Book Reviews


Data Structures Using C

Reviewed By John Ridge


John Ridge works for Questar Corporation and currently writes C programs under Windows for image and data acquisition and analysis. He can be reached at Questar, 608 Ridgedale Road, Dayton, OH 45406.

As the title suggests, the book Data Structures Using C, by Aaron Tenenbaum, Yedidyah Langsam, and Moshe J. Augenstein, provides an introduction to information organization using C. According to the authors, the book is intended for use in a two-semester course. The topics it covers include data structures such as lists, trees, stacks, and graphs. It also discusses sorting, searching, and list management. Typical of most textbooks, there are exercises at the end of each chapter and most major sections.

An earlier work by Messrs. Augenstein and Tenenbaum, Data Structures and PL/1 Programming, covers essentially the same material as the C book, except that PL/I was the language used. I compared the two editions and found that most of the introductory chapters and much of the supporting text was the same. I was delighted that all references to punched cards have been removed from the more recent volume.

Most chapters contain plenty of source code, and provide diagrams when needed. Example programs are, of course, written in C. The authors were careful not to use any compiler-specific features in the sample code. The C code in the new book is essentially a direct translation of the code in the PL/1 volume.

Each chapter in the book builds upon topics discussed in previous sections. This process makes the book easy to follow and reinforces key concepts and ideas.

Chapter One examines the ideas of information and meaning and relates these concepts to their computer representation as bits and bytes. It shows the bit representation of integers, characters, strings, and numbers, including IEEE floating point. In this chapter the authors examine C data types such as arrays, characters, structures, and unions, and explain the relationship of these data types to the ideas of information and meaning. There they introduce pointers, and clearly explain storage allocation and scope of variables.

The authors introduce the concept of the abstract data type in Chapter One. They use the abstract data type and its associated functions to provide the program designer with a machine-independent method for visualizing a problem. Implementation of abstract data types using C data types, and their limitations, are key themes throughout the book.

Chapter Two introduces the reader to the stack. The authors explain all basic stack operations such as PUSH, POP, EMPTY, etc. and give examples. Here they demonstrate the stack as an abstract data type. The C implementation shown uses arrays as the data type for the stack. They present infix, postfix, and prefix notation as examples of stack usage.

Chapter Three covers recursion. As is typical of most treatments of the subject, the authors use the factorial function as the primary example of a recursive algorithm. They also give recursive implementations of the Fibonacci Sequence and the binary search.

The authors show that recursion is allowed in C and is made possible by C's use of an internal stack. This point is a good example of the concepts outlined in Chapter Two.

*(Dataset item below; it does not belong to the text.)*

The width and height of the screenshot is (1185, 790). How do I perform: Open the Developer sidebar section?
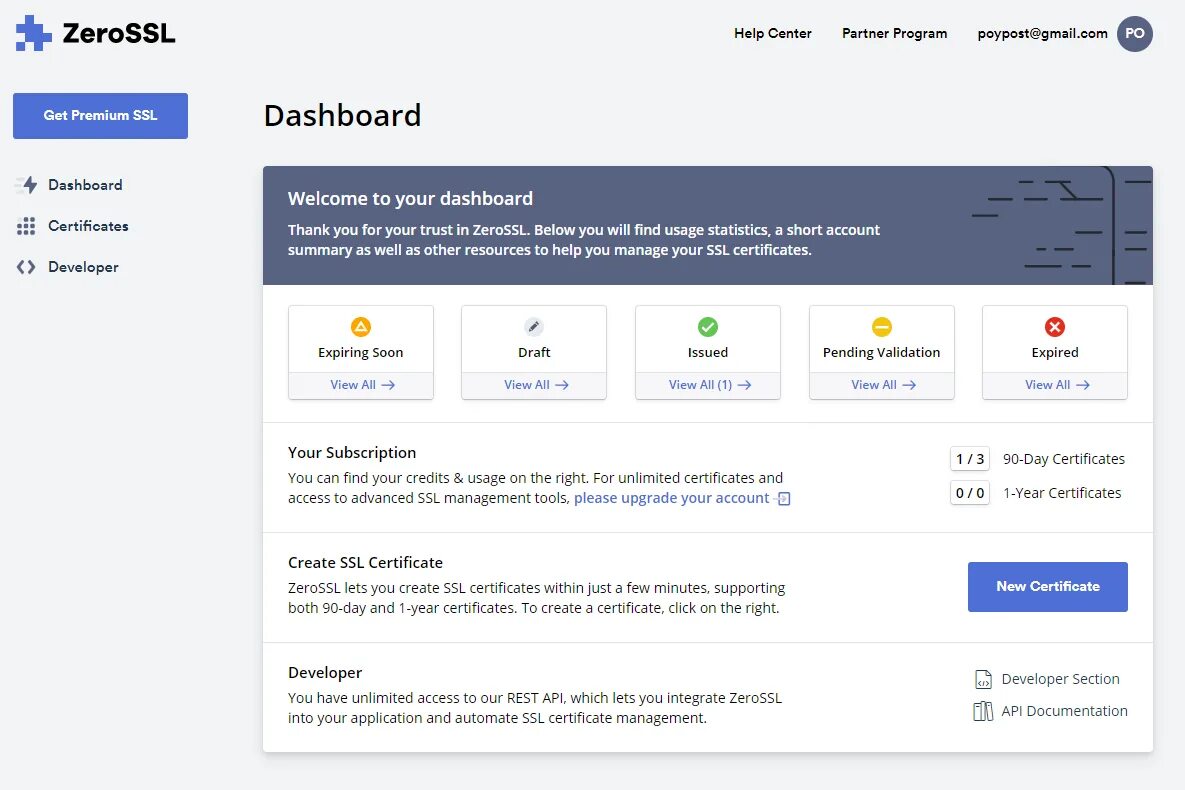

This chapter also shows the Towers of Hanoi problem, and lists the code for the complete C program. The authors point out that an iterative solution is generally better than a recursive solution due to system overhead. Recursion is then simulated using non-recursive techniques.

Finally, the efficiency of recursion is discussed.

Chapter Four introduces queues and lists. Both are defined semantically and as abstract data types. It provides a C implementation of each type. The specific types of queues discussed are ascending and descending priority queues. It disucsses linked lists in the context of a solution to the problem of fixed arrays used in the structures of the previous chapter. It covers the generic implementation of linked lists and shows the linked implementation of stacks. Queues are an improvement over a fixed array implementation.

The actual C implementation of linked lists includes a more in-depth discussion of malloc, sizeof, etc. The authors explain dynamic allocation and freeing of data objects. They introduce doubly-linked lists as an alternative to circular-linked lists.

To demonstrate the topics introduced in this chapter, the authors simulate a bank waiting line. They define the data structures and write the program around the data structures. This exercise provides a good real-world example of the subjects discussed.

Chapter Five discusses the tree data structure, with the binary tree receiving most of the coverage. The authors use trees to implement inorder, preorder, and postorder arithmetic operations. They provide C functions for creation, traversal, and manipulation of trees.

The authors implement a recursive solution to the inorder traversal of a binary tree to demonstrate that the recursive solution can be more efficient than a non-recursive alternative. They also introduce threaded binary trees as a method to improve the efficiency of tree traversal.

A particularly good example provided is that of using trees to implement the Huffman algorithm, which is used for encoding bit strings. They give code to encode data using this algorithm.

Another interesting application of trees is that of game trees. The authors build a tic-tac-toe program to demonstrate move look-ahead, and the minimax method of determining the best move.

Chapter Six covers the topic of sorting. The authors define basic sorting terms such as file, record, and key. They explain sorting efficiency especially well, and introduce the 0 notation as a method of analyzing sorting efficiency.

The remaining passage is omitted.